» **What is expected**:
Rewrite the items as a Markdown table with the columns Row and Line, starting with the line containing "This screenshot has height=493, width=1029." and going on through the line containing "the chart title", with blank lines skipped. Include only those lines, and leave the pictures out.

──────── Dataset extract

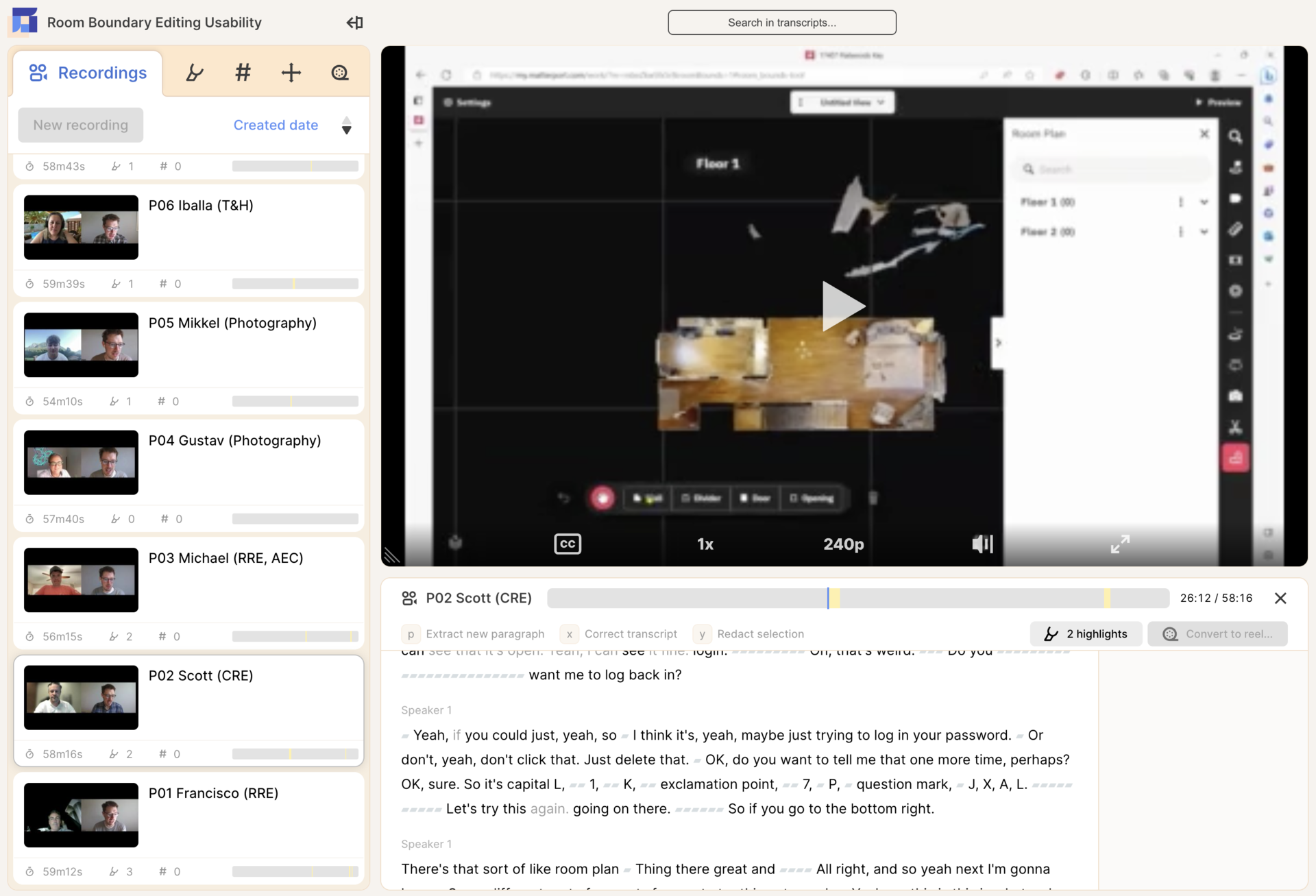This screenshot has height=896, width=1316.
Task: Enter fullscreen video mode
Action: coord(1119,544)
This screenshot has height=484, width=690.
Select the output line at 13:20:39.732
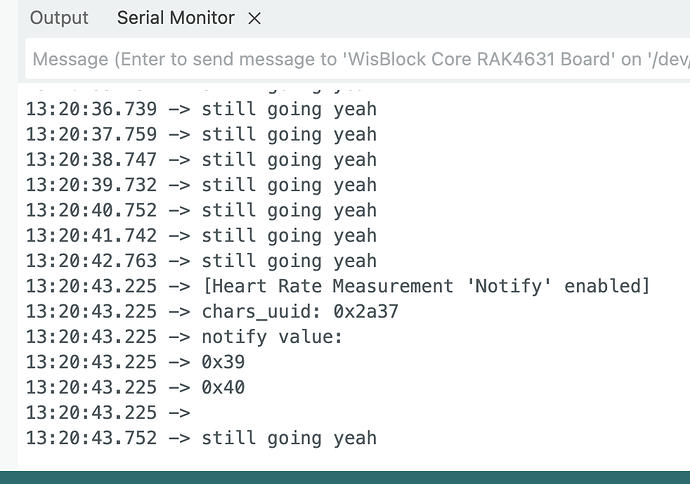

────────────────
──────── Dataset extract

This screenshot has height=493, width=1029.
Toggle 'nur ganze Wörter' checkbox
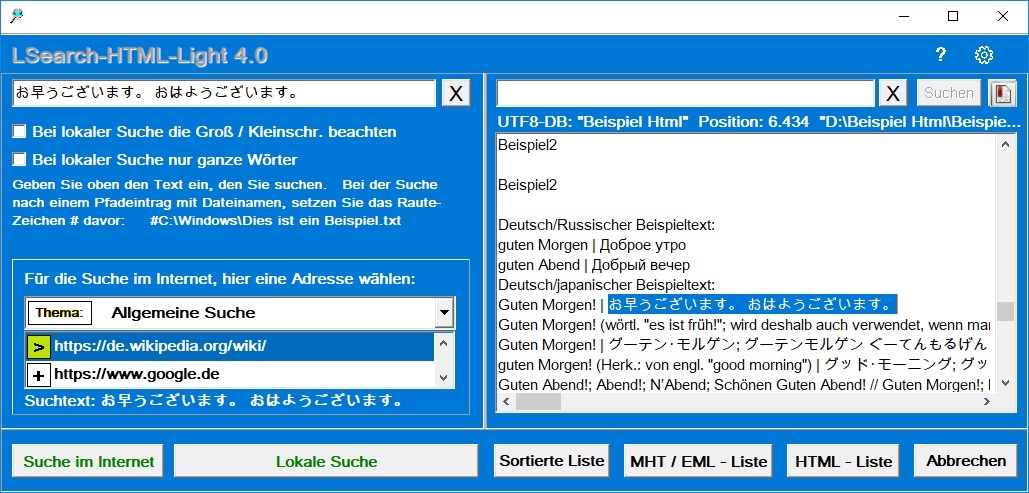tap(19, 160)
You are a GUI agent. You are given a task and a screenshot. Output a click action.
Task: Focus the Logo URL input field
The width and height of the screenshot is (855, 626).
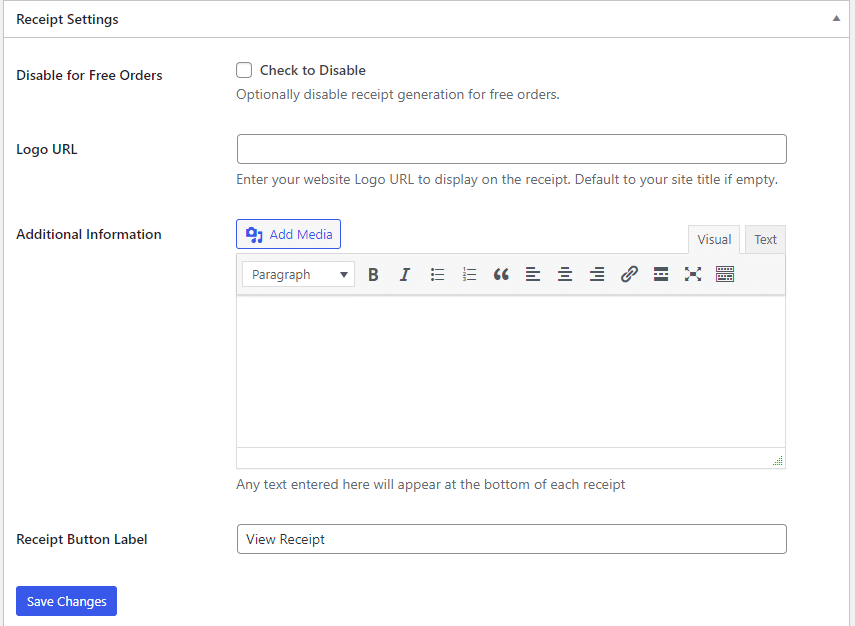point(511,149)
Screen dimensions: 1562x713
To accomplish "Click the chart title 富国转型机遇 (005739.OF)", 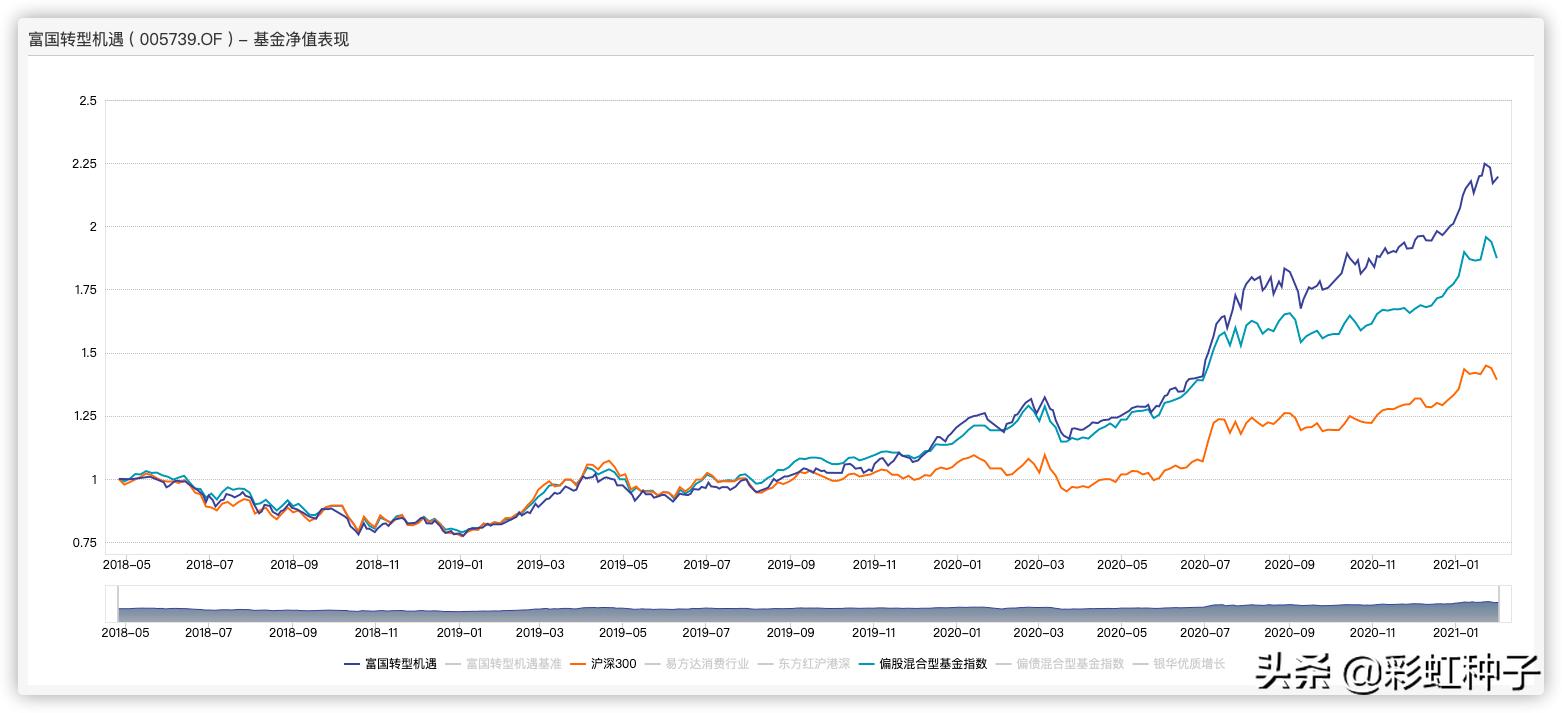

────────────────
──────── Dataset extract

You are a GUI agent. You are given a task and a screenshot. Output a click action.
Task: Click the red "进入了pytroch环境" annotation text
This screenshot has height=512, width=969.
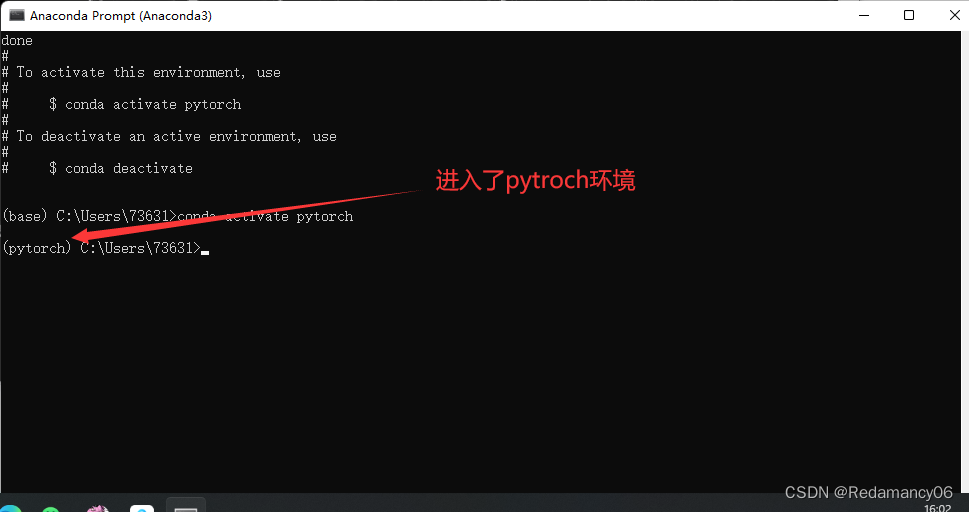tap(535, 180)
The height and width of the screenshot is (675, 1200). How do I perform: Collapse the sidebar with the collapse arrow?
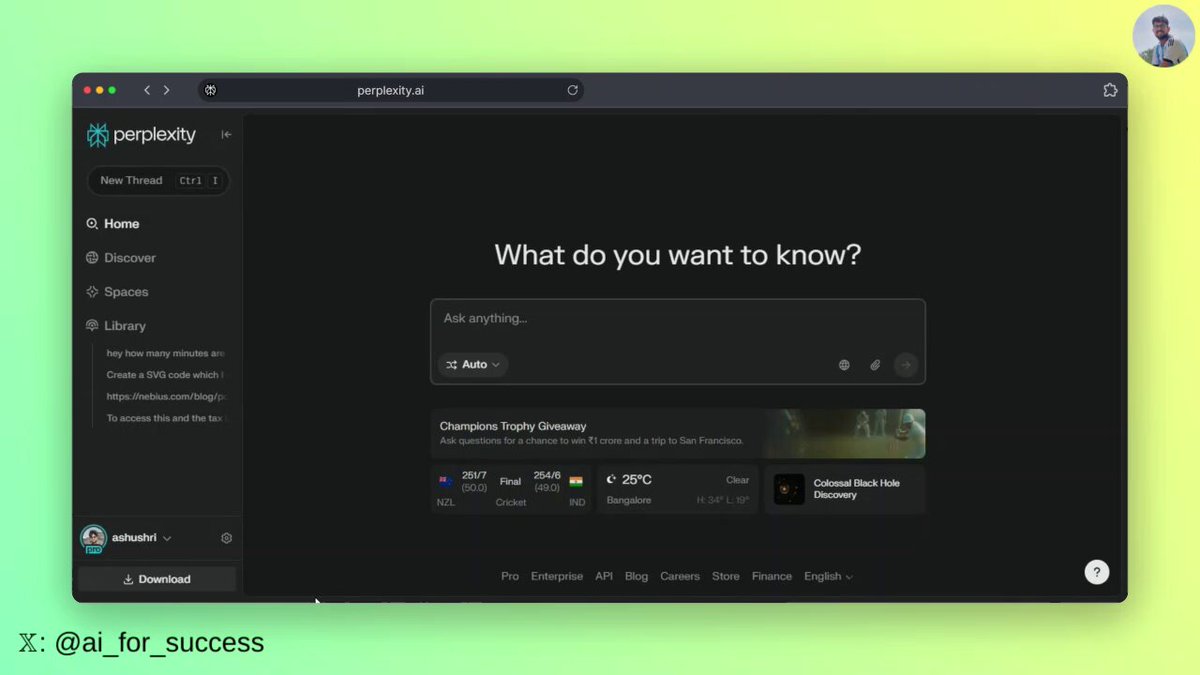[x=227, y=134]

────────────────

» **Answer to the task**:
| Row | Line |
|---|---|
| 1 | This screenshot has height=493, width=1029. |
| 2 | Toggle 'nur ganze Wörter' checkbox |
| 3 | tap(19, 160) |
| 4 | You are a GUI agent. You are given a task and a screenshot. Output a click action. |
| 5 | Task: Focus the Logo URL input field |
| 6 | The width and height of the screenshot is (855, 626). |
| 7 | point(511,149) |
| 8 | Screen dimensions: 1562x713 |
| 9 | To accomplish "Click the chart title 富国转型机遇 (005739.OF)",  |